• [Records provided]
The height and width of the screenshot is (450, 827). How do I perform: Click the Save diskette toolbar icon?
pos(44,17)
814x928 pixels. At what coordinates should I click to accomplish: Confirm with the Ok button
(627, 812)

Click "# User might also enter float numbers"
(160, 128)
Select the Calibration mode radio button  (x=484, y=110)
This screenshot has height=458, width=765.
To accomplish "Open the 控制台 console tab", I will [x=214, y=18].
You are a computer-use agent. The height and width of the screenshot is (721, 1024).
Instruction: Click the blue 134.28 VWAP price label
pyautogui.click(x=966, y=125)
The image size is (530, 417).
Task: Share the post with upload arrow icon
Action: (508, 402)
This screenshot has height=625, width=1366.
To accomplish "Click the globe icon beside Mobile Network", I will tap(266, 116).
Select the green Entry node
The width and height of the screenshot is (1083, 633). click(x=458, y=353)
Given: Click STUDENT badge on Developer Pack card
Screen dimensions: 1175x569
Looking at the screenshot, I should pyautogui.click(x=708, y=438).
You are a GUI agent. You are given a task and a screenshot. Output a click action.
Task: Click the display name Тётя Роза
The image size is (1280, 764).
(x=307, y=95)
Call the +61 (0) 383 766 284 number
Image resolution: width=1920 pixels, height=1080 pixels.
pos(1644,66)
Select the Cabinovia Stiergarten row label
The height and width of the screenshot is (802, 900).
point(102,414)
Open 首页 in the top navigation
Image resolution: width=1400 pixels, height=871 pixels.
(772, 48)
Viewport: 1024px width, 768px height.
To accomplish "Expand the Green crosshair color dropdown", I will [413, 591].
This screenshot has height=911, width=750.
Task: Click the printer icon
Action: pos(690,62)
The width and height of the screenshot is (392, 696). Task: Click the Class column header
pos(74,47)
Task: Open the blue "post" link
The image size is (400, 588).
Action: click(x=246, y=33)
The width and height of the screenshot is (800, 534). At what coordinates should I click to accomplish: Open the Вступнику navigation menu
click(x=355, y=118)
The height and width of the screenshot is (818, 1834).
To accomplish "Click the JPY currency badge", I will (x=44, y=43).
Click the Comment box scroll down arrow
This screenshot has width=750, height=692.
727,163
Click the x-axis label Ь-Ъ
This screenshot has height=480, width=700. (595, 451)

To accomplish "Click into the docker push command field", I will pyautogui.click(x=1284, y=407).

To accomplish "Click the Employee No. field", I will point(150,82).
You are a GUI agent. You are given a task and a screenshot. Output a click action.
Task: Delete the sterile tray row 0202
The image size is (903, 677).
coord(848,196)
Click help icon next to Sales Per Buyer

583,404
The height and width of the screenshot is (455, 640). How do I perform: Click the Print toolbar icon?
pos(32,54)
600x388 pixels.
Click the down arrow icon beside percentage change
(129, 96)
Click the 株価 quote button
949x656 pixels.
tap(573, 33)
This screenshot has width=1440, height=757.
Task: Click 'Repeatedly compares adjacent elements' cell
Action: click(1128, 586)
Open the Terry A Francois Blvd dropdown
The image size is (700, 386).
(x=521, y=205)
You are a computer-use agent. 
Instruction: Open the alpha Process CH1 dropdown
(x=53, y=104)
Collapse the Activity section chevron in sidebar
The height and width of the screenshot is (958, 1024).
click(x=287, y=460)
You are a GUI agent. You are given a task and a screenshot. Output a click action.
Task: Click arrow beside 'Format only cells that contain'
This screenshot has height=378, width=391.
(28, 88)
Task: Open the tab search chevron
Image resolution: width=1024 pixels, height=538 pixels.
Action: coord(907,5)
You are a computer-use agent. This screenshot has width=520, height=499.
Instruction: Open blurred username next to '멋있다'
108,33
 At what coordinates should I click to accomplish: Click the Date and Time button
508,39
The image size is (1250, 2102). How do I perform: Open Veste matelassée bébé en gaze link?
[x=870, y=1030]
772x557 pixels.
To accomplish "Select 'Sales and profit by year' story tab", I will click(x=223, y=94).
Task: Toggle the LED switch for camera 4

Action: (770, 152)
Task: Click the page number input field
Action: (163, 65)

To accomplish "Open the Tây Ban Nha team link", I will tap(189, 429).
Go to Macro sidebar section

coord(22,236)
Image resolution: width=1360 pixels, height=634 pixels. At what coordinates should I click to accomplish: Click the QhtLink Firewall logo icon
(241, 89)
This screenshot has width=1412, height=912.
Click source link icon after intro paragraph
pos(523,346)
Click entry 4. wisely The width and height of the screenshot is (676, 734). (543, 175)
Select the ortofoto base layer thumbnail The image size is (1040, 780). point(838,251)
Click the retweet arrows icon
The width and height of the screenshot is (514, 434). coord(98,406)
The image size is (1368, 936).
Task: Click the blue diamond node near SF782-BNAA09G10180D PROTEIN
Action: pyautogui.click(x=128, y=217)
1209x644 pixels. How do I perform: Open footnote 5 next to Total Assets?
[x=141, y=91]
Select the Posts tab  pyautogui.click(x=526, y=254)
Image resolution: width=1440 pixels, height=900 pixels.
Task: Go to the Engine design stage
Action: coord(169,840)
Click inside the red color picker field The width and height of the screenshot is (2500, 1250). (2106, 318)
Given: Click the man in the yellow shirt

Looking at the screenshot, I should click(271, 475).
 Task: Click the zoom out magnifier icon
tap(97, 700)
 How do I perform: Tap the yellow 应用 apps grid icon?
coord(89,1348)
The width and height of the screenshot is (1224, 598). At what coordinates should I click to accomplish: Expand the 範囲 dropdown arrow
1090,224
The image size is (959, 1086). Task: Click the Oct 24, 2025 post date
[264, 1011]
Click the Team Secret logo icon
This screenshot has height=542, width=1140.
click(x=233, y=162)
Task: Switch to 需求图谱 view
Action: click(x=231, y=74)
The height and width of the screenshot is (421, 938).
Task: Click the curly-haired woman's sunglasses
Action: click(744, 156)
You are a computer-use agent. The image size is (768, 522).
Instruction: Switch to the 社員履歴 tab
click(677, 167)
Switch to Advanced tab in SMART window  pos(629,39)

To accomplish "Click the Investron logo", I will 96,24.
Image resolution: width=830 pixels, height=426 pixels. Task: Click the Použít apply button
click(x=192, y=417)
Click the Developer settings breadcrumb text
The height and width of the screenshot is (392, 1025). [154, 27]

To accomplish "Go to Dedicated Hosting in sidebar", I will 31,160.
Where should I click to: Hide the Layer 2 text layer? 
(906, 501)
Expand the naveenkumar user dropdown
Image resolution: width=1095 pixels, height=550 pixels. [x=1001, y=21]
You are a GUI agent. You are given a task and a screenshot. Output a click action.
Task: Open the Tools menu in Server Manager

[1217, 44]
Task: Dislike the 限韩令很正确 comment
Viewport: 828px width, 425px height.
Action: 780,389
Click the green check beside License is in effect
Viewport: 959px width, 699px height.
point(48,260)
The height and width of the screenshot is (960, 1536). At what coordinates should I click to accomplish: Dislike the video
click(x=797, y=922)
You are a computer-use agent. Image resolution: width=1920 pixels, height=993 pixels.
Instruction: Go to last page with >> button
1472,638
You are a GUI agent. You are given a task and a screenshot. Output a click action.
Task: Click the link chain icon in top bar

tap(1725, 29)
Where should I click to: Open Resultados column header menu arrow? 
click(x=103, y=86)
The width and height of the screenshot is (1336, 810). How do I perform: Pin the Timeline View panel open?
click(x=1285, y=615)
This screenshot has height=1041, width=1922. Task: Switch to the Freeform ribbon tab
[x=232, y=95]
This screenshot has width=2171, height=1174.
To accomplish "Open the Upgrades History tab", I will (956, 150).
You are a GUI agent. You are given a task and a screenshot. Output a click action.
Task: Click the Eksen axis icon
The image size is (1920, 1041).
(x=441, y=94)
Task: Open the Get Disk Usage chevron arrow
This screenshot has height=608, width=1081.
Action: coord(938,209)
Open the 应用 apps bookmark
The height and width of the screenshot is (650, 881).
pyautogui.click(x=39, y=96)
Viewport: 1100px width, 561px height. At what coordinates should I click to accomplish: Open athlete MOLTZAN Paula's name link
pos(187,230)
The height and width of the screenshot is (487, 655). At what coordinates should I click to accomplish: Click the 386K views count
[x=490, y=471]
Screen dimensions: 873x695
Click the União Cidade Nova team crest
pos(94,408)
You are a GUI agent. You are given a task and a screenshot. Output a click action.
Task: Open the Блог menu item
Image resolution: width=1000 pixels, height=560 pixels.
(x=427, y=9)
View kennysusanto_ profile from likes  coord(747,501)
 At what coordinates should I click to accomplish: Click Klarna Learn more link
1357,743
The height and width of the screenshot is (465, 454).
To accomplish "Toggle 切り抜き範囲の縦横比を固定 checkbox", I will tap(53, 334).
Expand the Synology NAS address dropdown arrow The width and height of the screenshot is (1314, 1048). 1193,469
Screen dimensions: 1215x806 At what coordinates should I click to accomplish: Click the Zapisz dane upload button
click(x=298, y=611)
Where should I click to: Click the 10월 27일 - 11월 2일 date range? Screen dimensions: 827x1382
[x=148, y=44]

• [Your goal] Only an exact copy of the listing above, from its first line up to and including the line with "Open 首页 in the top navigation", counts as the answer.

• [Exercise output]
The height and width of the screenshot is (450, 827). How do I perform: Click the Save diskette toolbar icon?
pos(44,17)
814x928 pixels. At what coordinates should I click to accomplish: Confirm with the Ok button
(627, 812)

Click "# User might also enter float numbers"
(160, 128)
Select the Calibration mode radio button  (x=484, y=110)
This screenshot has height=458, width=765.
To accomplish "Open the 控制台 console tab", I will [x=214, y=18].
You are a computer-use agent. The height and width of the screenshot is (721, 1024).
Instruction: Click the blue 134.28 VWAP price label
pyautogui.click(x=966, y=125)
The image size is (530, 417).
Task: Share the post with upload arrow icon
Action: (508, 402)
This screenshot has height=625, width=1366.
To accomplish "Click the globe icon beside Mobile Network", I will tap(266, 116).
Select the green Entry node
The width and height of the screenshot is (1083, 633). click(x=458, y=353)
Given: Click STUDENT badge on Developer Pack card
Screen dimensions: 1175x569
Looking at the screenshot, I should pyautogui.click(x=708, y=438).
You are a GUI agent. You are given a task and a screenshot. Output a click action.
Task: Click the display name Тётя Роза
The image size is (1280, 764).
(x=307, y=95)
Call the +61 (0) 383 766 284 number
Image resolution: width=1920 pixels, height=1080 pixels.
pos(1644,66)
Select the Cabinovia Stiergarten row label
The height and width of the screenshot is (802, 900).
point(102,414)
Open 首页 in the top navigation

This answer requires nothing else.